Pradosha vrata (vow) is performed on pradosha with sacred ritual steps following the tradition. During pradosha, the bull Nandi in all the Shiva temples in South India is worshipped. The festival idol of Shiva with his consort Parvati in a seated pose on Nandi is taken as a procession in the temple complex.

The Pradosha worship is done in the evening twilight or sandhya kala. The performance of the vrata involves a fast followed by a vigil. A bath is taken one hour before sunset and the deities Shiva, Parvati, their sons Ganesha and Kartikeya, and Nandi are worshipped. Following this, Shiva is invoked. The Pradosha story is read out after the formal worship is concluded.

Types 
Shani Pradosha is the pradosha falling on a Saturday, while Soma Pradosha is the pradosha on a Monday.

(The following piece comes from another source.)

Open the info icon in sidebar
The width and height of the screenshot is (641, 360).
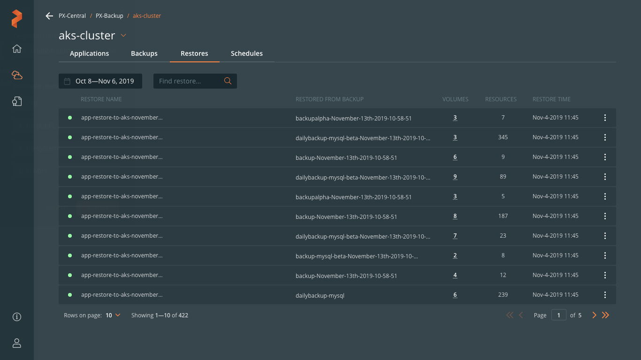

Maha Pradosha is the Pradosha which falls before or on Maha Shivaratri in the Hindu month of Maagha.

Shani Pradosha
Shani Pradosha, the pradosha falling on a Saturday corresponding to the planet Saturn, is considered important among other pradosham.  The importance of Shani Pradosha is closely associated with Mahakaleshwar temple in Ujjain, a town in the central Indian state of Madhya Pradesh.  The city of Ujjain was called Avantika and was famous for its devotional epicenter. It was also one of the primary cities where students went to study holy scriptures.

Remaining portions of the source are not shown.